(Dataset entries)
----
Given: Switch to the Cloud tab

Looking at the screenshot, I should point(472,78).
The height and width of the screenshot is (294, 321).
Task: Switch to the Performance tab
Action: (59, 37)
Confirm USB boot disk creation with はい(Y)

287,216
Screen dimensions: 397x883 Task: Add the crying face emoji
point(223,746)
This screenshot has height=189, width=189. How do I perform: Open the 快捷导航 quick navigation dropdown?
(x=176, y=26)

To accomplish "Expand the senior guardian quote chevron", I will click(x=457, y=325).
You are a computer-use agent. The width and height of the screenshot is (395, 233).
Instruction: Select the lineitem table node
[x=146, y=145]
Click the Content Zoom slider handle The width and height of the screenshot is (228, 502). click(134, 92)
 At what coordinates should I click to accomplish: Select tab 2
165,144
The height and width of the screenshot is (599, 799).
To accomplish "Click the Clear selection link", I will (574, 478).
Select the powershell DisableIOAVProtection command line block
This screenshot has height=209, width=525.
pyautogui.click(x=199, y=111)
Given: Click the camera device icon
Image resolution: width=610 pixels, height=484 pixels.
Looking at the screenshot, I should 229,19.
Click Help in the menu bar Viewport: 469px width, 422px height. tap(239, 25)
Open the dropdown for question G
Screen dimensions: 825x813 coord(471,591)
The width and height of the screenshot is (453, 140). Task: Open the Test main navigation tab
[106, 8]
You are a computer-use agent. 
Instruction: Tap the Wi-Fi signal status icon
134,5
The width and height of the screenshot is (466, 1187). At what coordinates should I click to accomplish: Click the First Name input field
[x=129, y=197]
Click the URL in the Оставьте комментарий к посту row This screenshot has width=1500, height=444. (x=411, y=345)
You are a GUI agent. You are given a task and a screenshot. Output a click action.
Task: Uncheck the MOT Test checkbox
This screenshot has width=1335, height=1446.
----
| Goal of the exercise |
Reproduce without change the stretch of the data above from the line that contains "will click(x=457, y=325)." through the line that contains "pyautogui.click(x=199, y=111)", both ends included.

| Written answer |
To accomplish "Expand the senior guardian quote chevron", I will click(x=457, y=325).
You are a computer-use agent. The width and height of the screenshot is (395, 233).
Instruction: Select the lineitem table node
[x=146, y=145]
Click the Content Zoom slider handle The width and height of the screenshot is (228, 502). click(134, 92)
 At what coordinates should I click to accomplish: Select tab 2
165,144
The height and width of the screenshot is (599, 799).
To accomplish "Click the Clear selection link", I will (574, 478).
Select the powershell DisableIOAVProtection command line block
This screenshot has height=209, width=525.
pyautogui.click(x=199, y=111)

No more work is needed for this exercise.